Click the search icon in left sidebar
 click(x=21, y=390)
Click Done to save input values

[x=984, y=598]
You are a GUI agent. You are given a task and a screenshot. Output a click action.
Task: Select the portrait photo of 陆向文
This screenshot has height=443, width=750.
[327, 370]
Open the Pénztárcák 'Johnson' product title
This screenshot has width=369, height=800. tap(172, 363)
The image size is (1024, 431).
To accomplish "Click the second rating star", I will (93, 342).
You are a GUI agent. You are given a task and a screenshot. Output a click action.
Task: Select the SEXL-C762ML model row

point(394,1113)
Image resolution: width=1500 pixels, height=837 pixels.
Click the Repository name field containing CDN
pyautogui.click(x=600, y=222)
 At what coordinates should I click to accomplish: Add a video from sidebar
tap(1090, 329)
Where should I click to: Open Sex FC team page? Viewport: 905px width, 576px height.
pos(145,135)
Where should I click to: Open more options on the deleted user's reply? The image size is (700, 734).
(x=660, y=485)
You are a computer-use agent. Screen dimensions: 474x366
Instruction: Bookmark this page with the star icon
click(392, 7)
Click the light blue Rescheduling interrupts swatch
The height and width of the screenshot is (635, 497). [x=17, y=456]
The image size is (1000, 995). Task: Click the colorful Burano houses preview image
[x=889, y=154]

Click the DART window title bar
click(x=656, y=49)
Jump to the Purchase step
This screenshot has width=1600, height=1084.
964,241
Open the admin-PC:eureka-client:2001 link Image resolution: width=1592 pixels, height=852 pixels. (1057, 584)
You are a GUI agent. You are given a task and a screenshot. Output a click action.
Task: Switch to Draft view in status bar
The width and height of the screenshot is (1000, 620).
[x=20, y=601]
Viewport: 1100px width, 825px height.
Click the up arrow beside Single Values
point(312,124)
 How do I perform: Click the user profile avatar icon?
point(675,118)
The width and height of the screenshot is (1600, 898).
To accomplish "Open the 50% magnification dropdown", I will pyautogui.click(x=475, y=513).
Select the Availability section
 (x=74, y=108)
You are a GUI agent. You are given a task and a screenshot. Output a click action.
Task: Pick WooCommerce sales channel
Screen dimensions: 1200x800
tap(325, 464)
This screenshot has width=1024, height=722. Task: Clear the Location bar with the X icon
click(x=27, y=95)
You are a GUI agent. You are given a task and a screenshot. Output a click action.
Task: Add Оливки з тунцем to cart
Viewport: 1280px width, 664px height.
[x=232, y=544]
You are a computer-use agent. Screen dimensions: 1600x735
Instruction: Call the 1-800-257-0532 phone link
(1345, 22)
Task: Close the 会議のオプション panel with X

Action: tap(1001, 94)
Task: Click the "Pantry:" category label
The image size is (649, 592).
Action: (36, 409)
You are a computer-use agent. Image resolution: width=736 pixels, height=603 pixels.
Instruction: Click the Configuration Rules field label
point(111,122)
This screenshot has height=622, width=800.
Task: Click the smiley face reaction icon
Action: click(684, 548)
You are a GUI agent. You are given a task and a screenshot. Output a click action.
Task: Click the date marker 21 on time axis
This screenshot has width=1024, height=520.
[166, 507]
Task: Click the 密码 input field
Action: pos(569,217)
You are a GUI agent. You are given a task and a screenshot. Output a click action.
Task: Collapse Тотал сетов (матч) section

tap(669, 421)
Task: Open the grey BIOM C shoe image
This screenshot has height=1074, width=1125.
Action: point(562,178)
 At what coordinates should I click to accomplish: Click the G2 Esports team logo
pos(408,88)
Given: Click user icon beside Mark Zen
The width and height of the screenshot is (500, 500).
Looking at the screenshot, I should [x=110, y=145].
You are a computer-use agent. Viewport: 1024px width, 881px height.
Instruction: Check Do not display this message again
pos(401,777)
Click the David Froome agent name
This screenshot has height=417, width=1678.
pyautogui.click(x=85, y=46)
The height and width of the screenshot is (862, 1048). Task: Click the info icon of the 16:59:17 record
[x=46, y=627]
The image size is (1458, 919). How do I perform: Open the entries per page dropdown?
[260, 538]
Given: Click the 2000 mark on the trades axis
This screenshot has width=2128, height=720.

***

**About this exercise**
Lines that hold "axis" are the ones to copy, so pick each out from the data.

**Completed exercise**
Task: Click the date marker 21 on time axis
Given: Click the 2000 mark on the trades axis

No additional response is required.